- **Data listing**
■ ■ ■ ■ ■ ■ ■
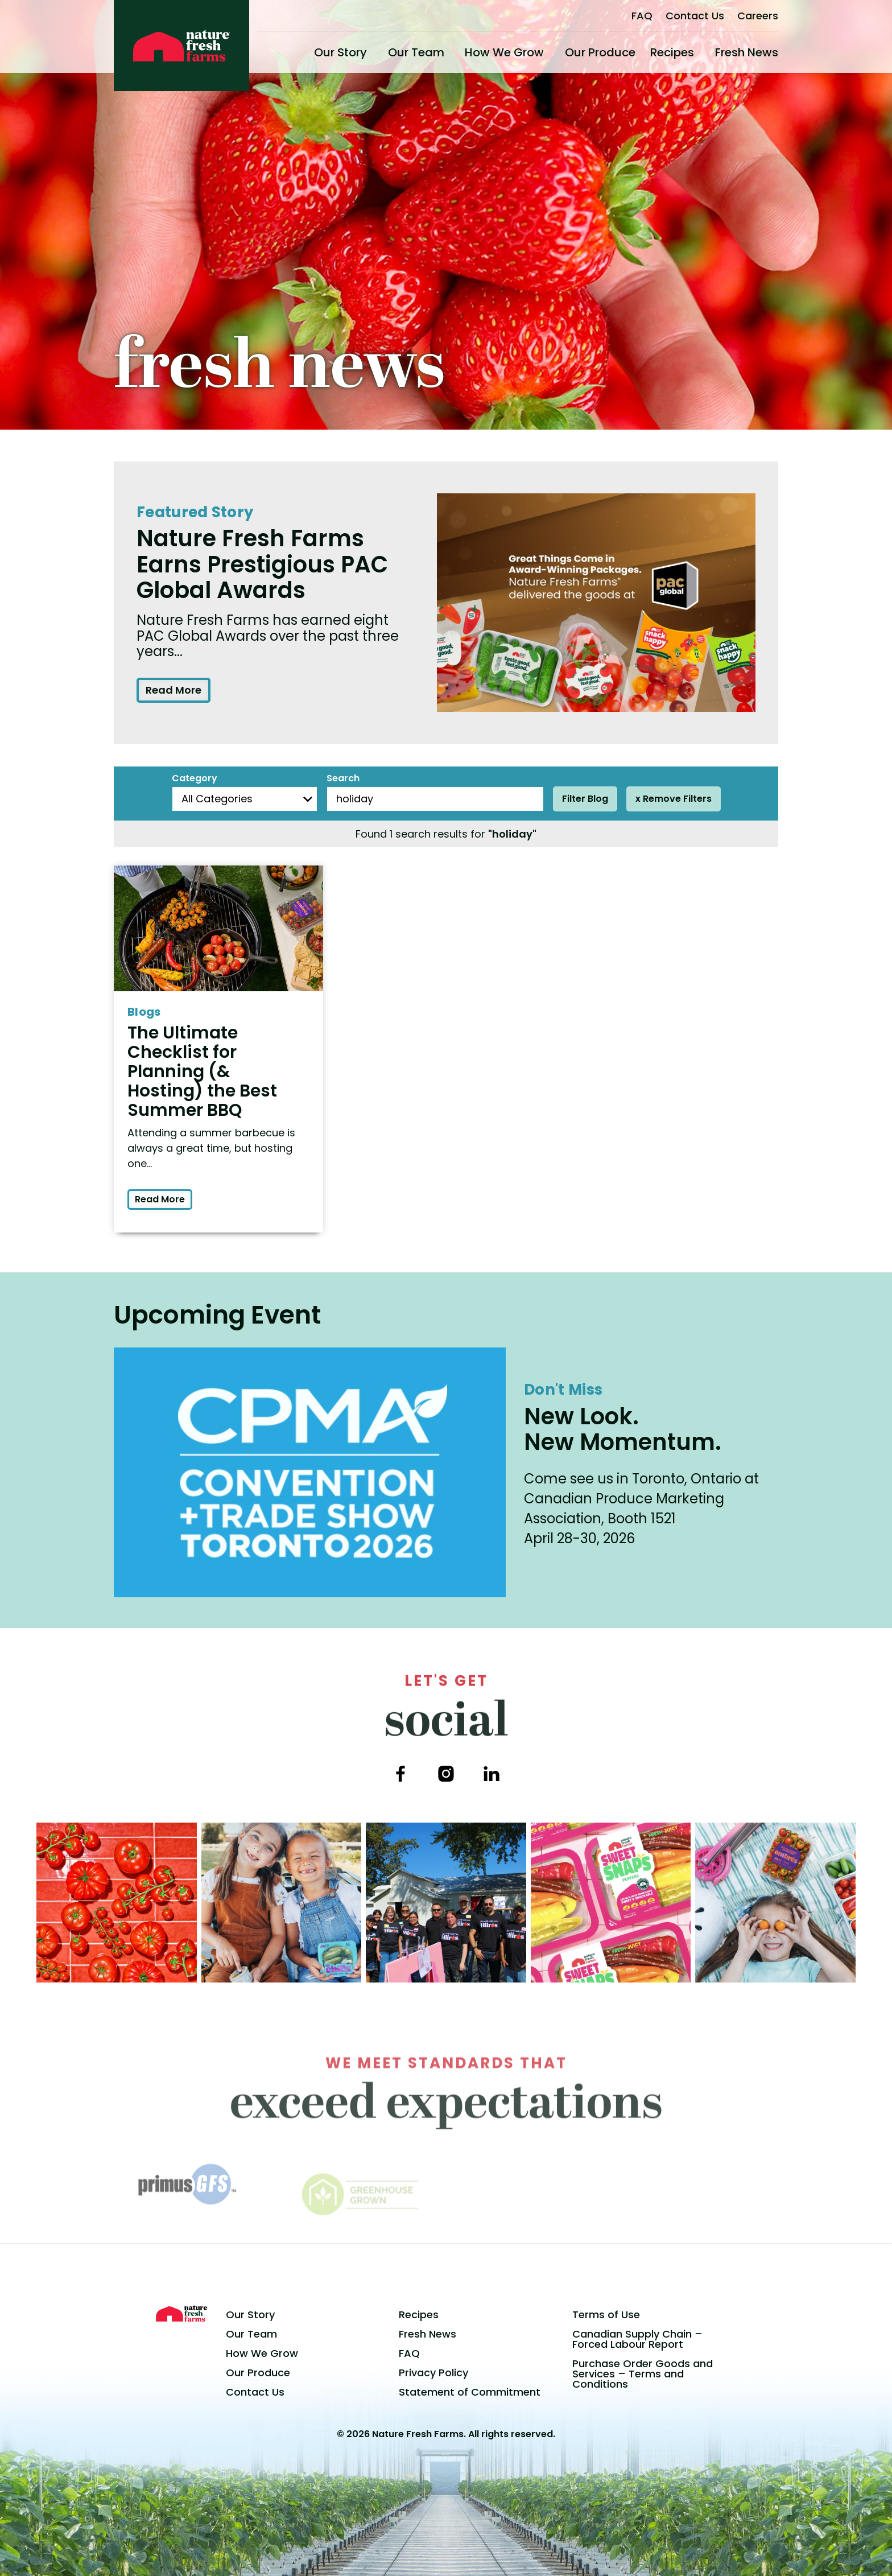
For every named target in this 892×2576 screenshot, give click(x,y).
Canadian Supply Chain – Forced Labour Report (637, 2339)
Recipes (672, 52)
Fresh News (746, 52)
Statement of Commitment (469, 2392)
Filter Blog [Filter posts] (585, 798)
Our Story (340, 52)
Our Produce (600, 52)
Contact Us (695, 16)
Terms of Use (606, 2314)
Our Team (416, 52)
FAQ (642, 16)
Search (343, 778)
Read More (173, 690)
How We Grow (504, 52)
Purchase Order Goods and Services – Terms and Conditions (642, 2373)
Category (194, 778)
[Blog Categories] (244, 798)
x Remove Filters (673, 798)
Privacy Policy (433, 2372)
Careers (757, 16)
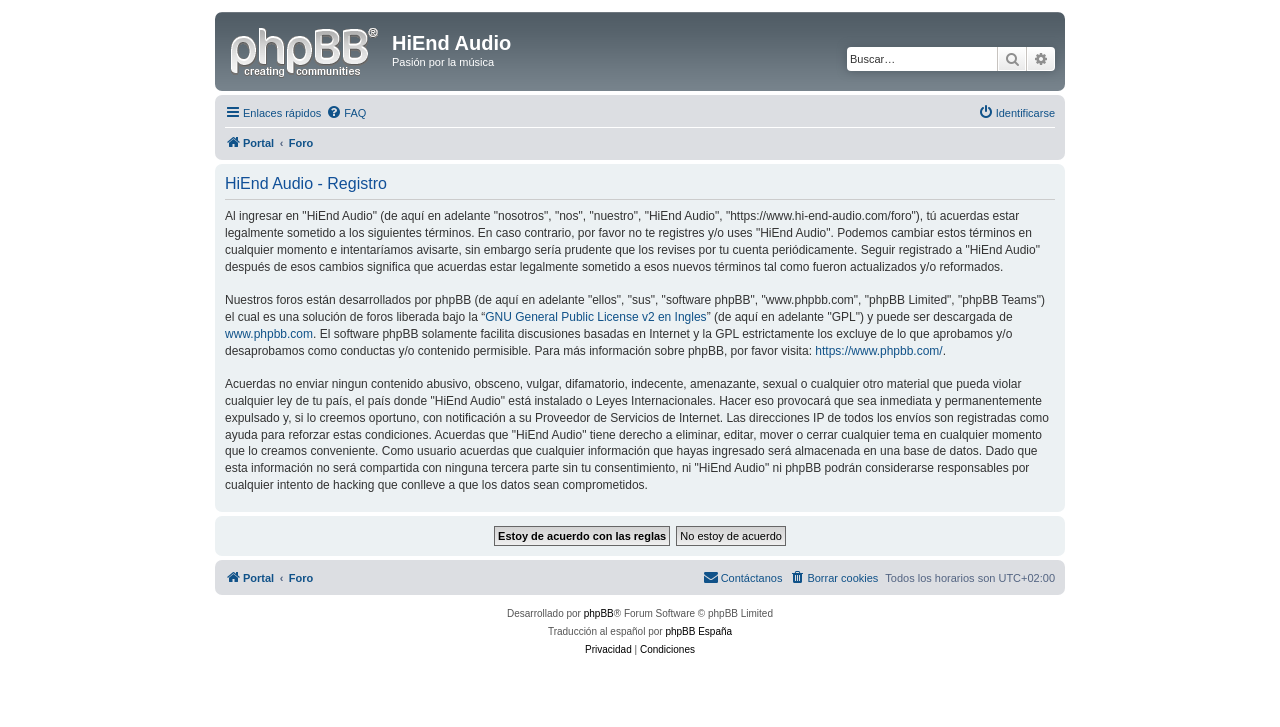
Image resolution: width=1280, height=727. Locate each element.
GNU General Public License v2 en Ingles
■ ■ ■ ■ ■ ■ ■
- **Task details**
Reproduce everything in the material above, from the line containing "Careers (757, 16)" down to the end of the material, word for word. Leave the pictures out.

- **Full solution**
Careers (757, 16)
Image resolution: width=1280, height=727. Locate each element.
GNU General Public License v2 en Ingles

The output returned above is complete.